Kubernetes

Since DOKS already uses Cilium as its CNI, it would be helpful to join multiple DOKS clusters together with Cilium Cluster Mesh. This is especially nice to have a super cluster spread across multiple data centers or regions, with telemetry that encompasses everything.

We're using DOKS with Cilium/Hubble and Prometheus scraping Hubble metrics. Today, the cluster exposes a fixed static set of metrics through cilium-config (dns, drop, flow, flows-to-world, httpV2, icmp, kafka, port-distribution, tcp). We're on DOKS 1.36.0-do.0 and see that enable-dynamic-config is already set to true, but Hubble is still using the static exporter and there is no supported dynamic Hubble metrics ConfigMap wired in. What we want is a supported way to add or change Hubble metrics without editing the managed Cilium config and without restarting Cilium. Right now that isn't possible on our cluster, and it makes observability changes risky for a managed setup.

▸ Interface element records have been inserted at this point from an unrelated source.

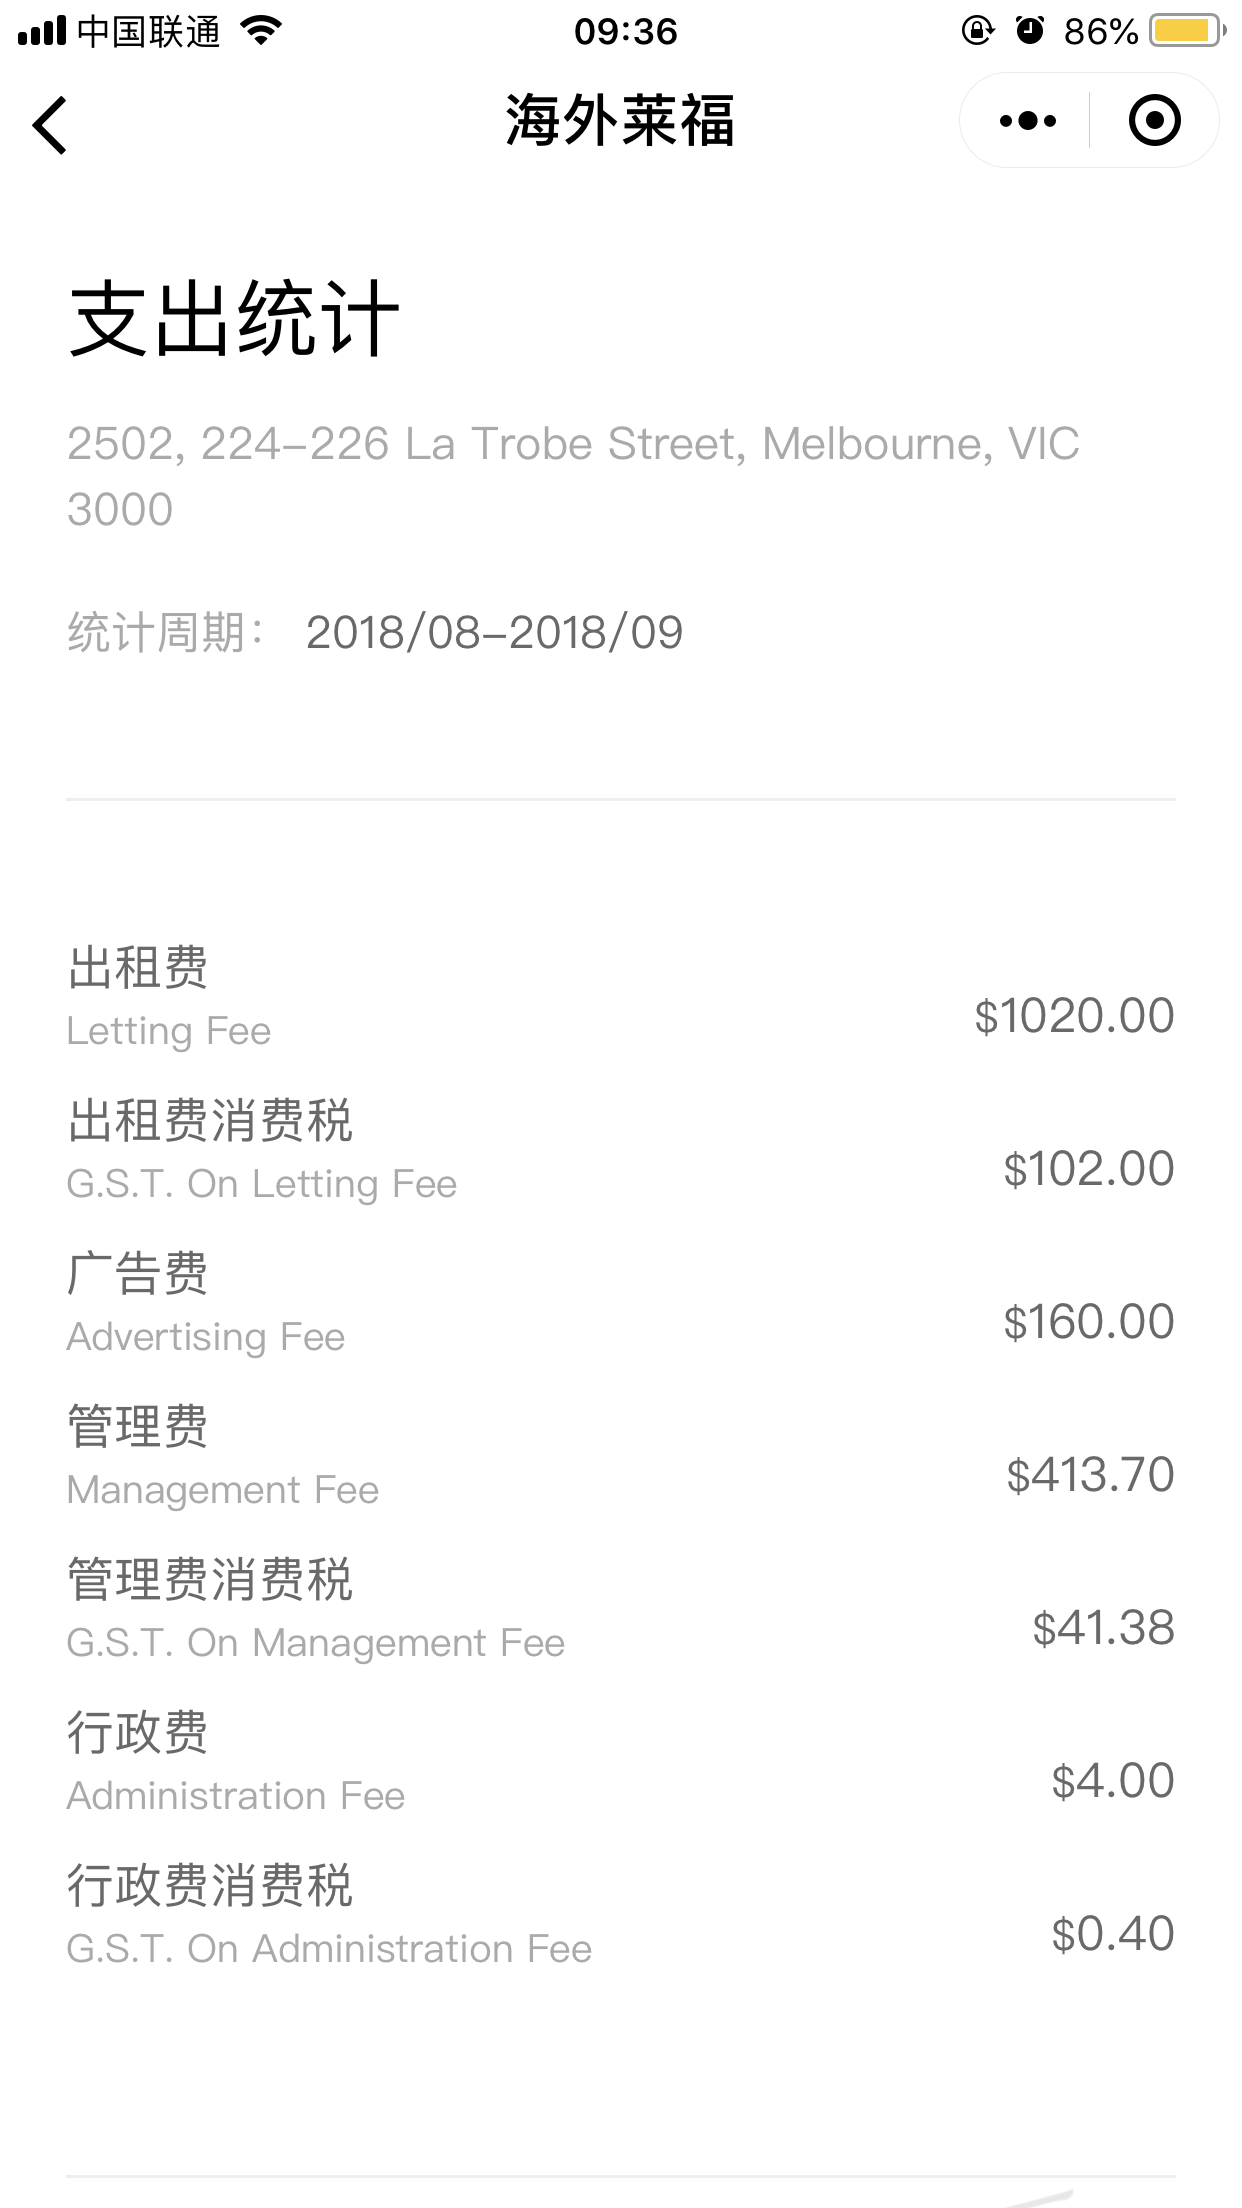Tap the G.S.T. On Management Fee row
1242x2208 pixels.
coord(620,1610)
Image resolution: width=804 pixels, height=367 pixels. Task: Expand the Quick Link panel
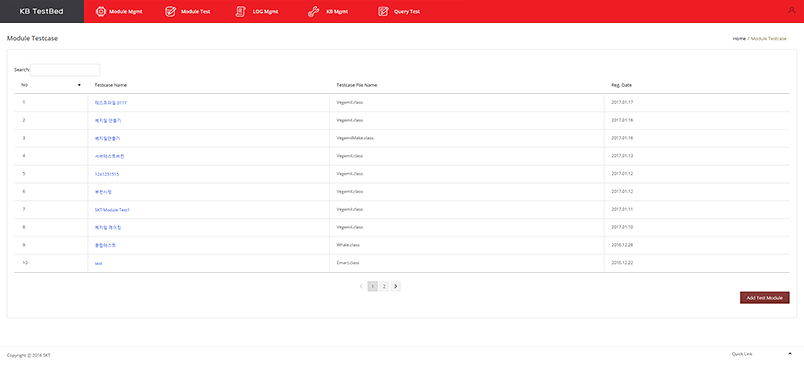(789, 354)
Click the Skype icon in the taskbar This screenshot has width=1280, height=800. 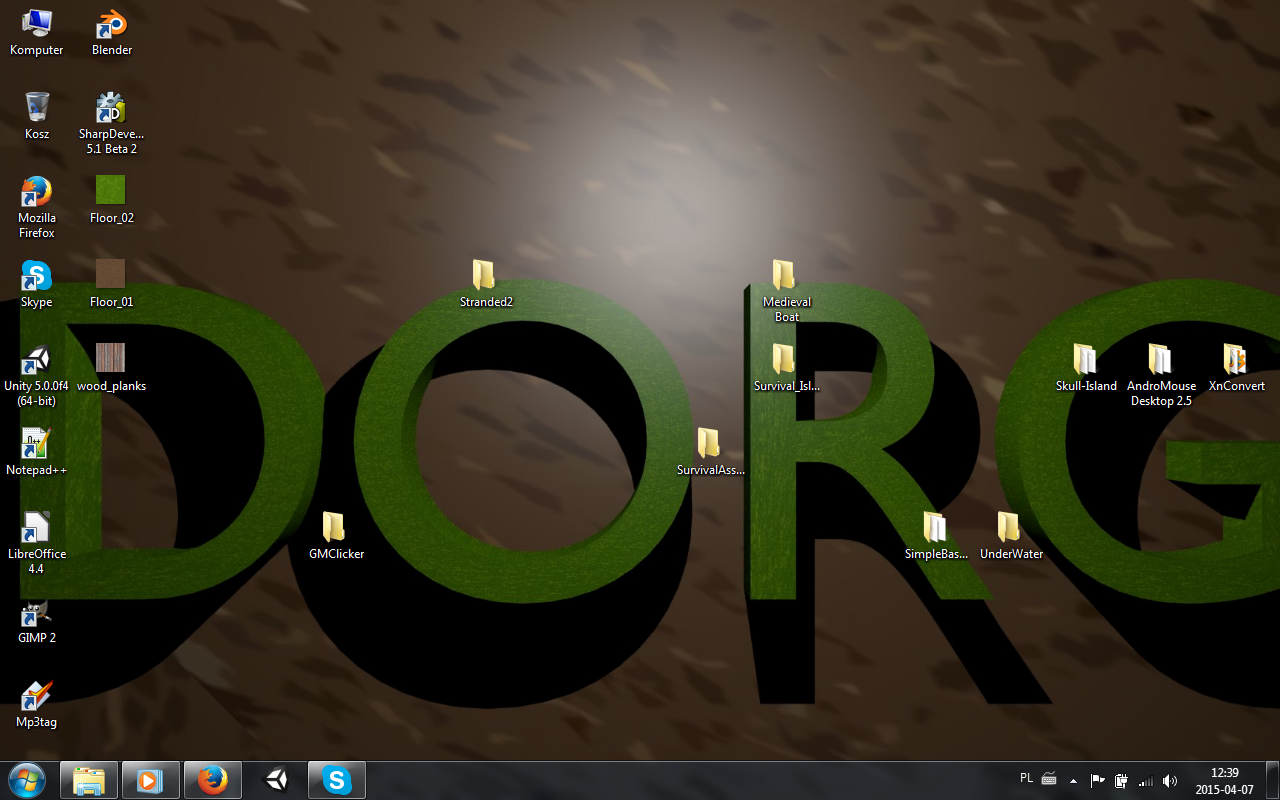tap(337, 780)
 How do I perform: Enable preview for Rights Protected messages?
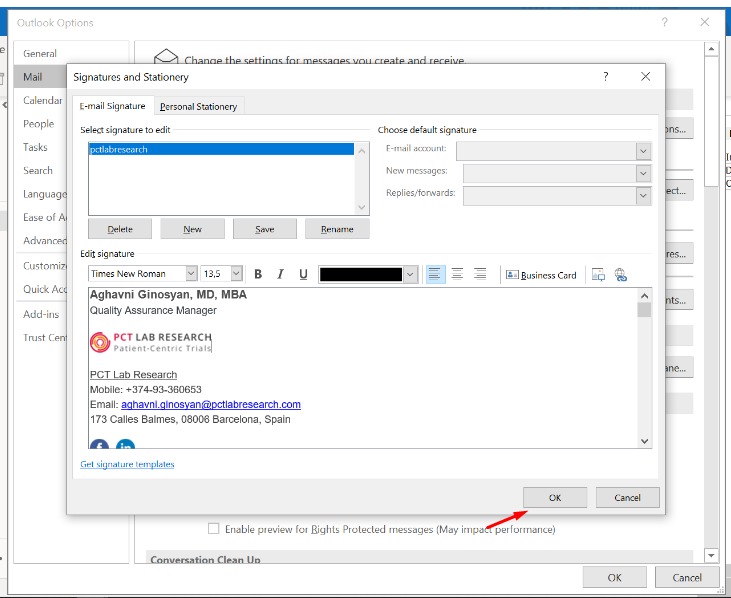click(213, 529)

Please release a way to make k8s users authenticating through an OpenID Connect Identity provider, it would greatly enhance the maneageability for those organization already using this way of authenticating. I really like DO k8s, but I'm not sure I'm going to use it on a wider scale due to this limitation; as you know for sure, other cloud providers allow it.

Ubuntu takes up a lot of background resources which makes it uneconomic for horizontal scaling with small instances. I suggest having more options for managed kubernetes. Some of my suggestions: Talos OS Bottlerocket Debian Fedora

as The DOKS use a Cilium as the default CNI, currently the cluster does not work with Istio ambient mode due to the Bpf masquerade is enabled by default in the cilium configmap, which prevents kubelet from doing the health check to pods. When the bpf masquerade is disabled(manually change the configmap), all are working as expected. In the offical Istio document, they also said that when the cluster uses Cilium as the CNI, the bpf masquerade need to be disabled, view more details here https://istio.io/latest/docs/ambient/install/platform-prerequisites/#cilium

Implement the IPmode Proxy in the cloud-controller-manager to solve the problem of flow to a load balancer from a pod in the case of using the proxy protocol, see https://github.com/digitalocean/digitalocean-cloud-controller-manager/issues/811

Cilium includes built-in WireGuard transparent encryption for securing pod-to-pod and node-to-node traffic, but this feature isn’t available on DOKS today. Adding an option to enable it at the cluster level would make it much easier to improve in-cluster security without extra components or custom setups.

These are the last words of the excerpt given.